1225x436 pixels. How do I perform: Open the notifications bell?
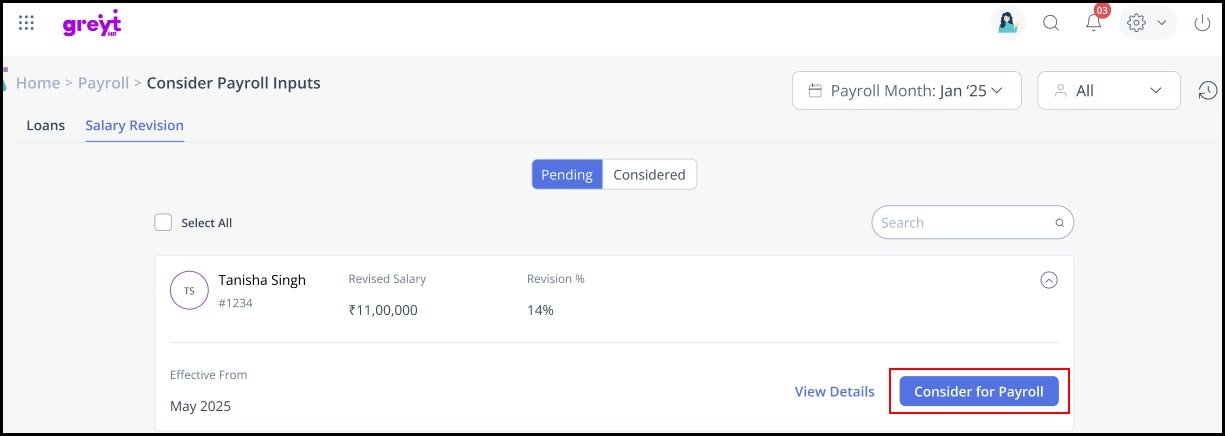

********

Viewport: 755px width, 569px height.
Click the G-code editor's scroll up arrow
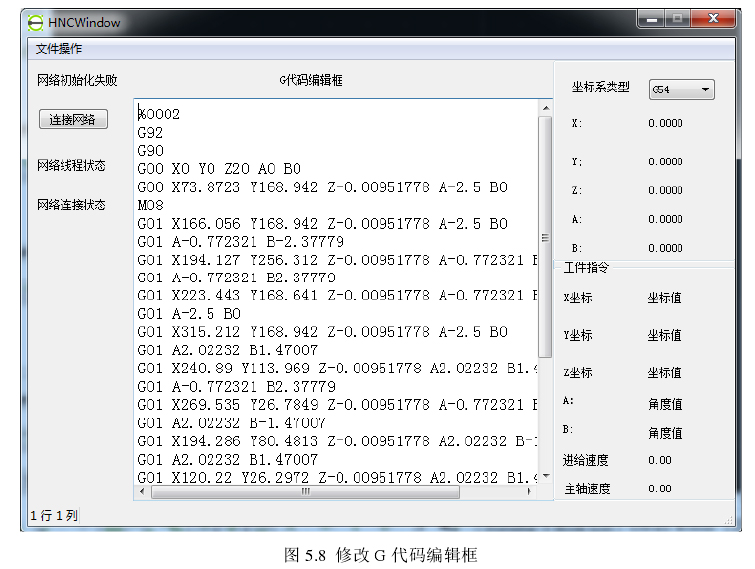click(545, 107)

********

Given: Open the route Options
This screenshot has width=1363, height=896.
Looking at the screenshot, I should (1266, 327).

********

PROMPT: Lines from the records above that hold "Open" are the ones to list.

OUTPUT OF THE EXERCISE:
1225x436 pixels. How do I perform: Open the notifications bell?
Given: Open the route Options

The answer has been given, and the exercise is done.